It's not quite what I'm talking about. That link is unique to your user, kind
of weirdly, and is some sort of personal meeting room.

I'd like to assign names to _meetings_ , not to _me_ ; every meeting that I
happen to schedule the meeting for shouldn't all have the same name; the name
should be descriptive of the meeting itself. That is, a meeting about widget
production shouldn't be "suzieqmeet" just b/c Suzie Q. scheduled it; it should
be called something like "widget-production". A later meeting about spline
reticulation could just be "spline-reticulation"; the URL "meet.vc-
company.com/spline-reticulation" is obvious, and trivial to transfer over
speech to a coworker.

The great thing about Hangout, IIRC, is that it sort of automatically
slugifies the meeting subject, so the defaults are pretty close to "magically
just works". Trying to convince my entire coworker base to adopt "vanity URLs"
is not going to happen, and doesn't really solve the problem.

------
dbg31415
Glad they rolled back the redesign.

Hopefully they will work to improve "Skype for Business" to work more like
Skype.

Skype for Business is just horrible.

1) Messages appear grouped by who I send them to, but there are multiple
message threads. This wouldn't be the end of the world, except if I respond on
my phone or laptop the responses go to different message threads. Impossible
to read back a message thread and have it make any sense.

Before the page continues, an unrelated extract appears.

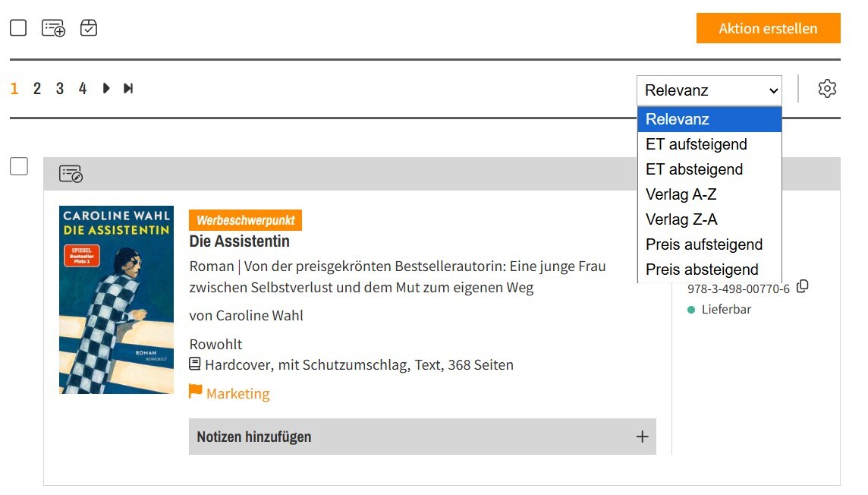Select ET aufsteigend sort option
The width and height of the screenshot is (868, 495).
tap(696, 144)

2) Most of the time, there's a sync issue... I get messages on all devices,
but if I reply I only see my responses on the device that I was on when I
typed the response. Mix with point 1, and I have no meaningful history being
logged.

3) Messages take different amounts of time to get to a phone or a computer.

4) Files will silently fail to send. I look at a conversation, and it looks
like my file goes through... then I look back a day or so later and it says,
"File failed to send." So aggravating. Can't rely on it at all.

Anyway I know it's probably more to do with the instance my work set up, but
this is my first time using Skype for Business since it rebranded away from
Lync. And the experience hasn't been good. Give me Slack or Discord or
WhatsApp... really anything else. No shortage of options these days.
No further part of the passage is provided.